The code will be converted to

int arr[100;];

Which is a syntax error. The remedy is to remove the semicolon from the #define line.

8. Be careful with semicolons

Be careful with semicolons. Following example

if (x > a);
   a = x;

actually means:

if (x > a) {}
a = x;

which means x will be assigned to a in any case, which might not be what you wanted originally.

Sometimes, missing a semicolon will also cause an unnoticeable problem:

if (i < 0) 
    return
day = date[0];
hour = date[1];
minute = date[2];

The semicolon behind return is missed, so day=date[0] will be returned.

9. Mistakenly writing = instead of == when comparing

The = operator is used for assignment.

The == operator is used for comparison.

One should be careful not to mix the two. Sometimes one mistakenly writes

/* assign y to x */
if (x = y) {
     /* logic */
}

when what was really wanted is:

/* compare if x is equal to y */
if (x == y) {
    /* logic */
}

The former assigns value of y to x and checks if that value is non zero, instead of doing comparison, which is equivalent to:

if ((x = y) != 0) {
    /* logic */
}

This comic showing same thing. In which, programmer used = instead of == in if statement.

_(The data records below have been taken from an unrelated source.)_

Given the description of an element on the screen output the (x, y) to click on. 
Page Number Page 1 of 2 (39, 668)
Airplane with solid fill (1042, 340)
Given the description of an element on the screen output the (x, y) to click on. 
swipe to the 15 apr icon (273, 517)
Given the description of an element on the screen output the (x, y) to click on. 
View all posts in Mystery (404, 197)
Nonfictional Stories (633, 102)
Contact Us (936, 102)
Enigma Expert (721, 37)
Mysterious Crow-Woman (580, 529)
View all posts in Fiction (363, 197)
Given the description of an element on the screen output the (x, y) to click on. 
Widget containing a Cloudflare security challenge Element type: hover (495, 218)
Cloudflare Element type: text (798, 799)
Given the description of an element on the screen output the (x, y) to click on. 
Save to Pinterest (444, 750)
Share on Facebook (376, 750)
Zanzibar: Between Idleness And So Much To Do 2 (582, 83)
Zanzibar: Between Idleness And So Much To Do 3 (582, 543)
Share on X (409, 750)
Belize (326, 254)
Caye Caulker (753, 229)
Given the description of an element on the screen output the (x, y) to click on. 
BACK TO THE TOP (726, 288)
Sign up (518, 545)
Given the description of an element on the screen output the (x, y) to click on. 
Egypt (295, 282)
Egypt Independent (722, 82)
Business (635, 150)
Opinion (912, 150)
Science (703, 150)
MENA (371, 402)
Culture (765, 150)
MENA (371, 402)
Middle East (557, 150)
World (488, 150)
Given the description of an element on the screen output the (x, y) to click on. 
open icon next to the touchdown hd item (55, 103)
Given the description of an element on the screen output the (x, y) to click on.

That's why robots are killing humans. :P

10. Copying too much

char buf[8]; /* tiny buffer, easy to overflow */

printf("What is your name?\n");
scanf("%s", buf); /* WRONG */
scanf("%7s", buf); /* RIGHT */

If the user enters a string longer than 7 characters (- 1 for the null terminator), memory behind the buffer buf will be overwritten. This results in undefined behavior. Malicious hackers often exploit this in order to overwrite the return address, and change it to the address of the hacker's malicious code.

11. Macros are simple string replacements

Macros are simple string replacements. So, they will work with preprocessing tokens.

#include <stdio.h>

#define SQUARE(x) x*x

int main(void) {
    printf("%d\n", SQUARE(1+2));
    return 0;
}

You may expect this code to print 9, (3*3), but actually 5 will be printed because the macro will be expanded to 1+2*1+2.

You should wrap the arguments taken and the whole expression in macro in parentheses to avoid this problem.

#include <stdio.h>

#define SQUARE(x) ((x)*(x))

int main(void) {
    printf("%d\n", SQUARE(1+2));
    return 0;
}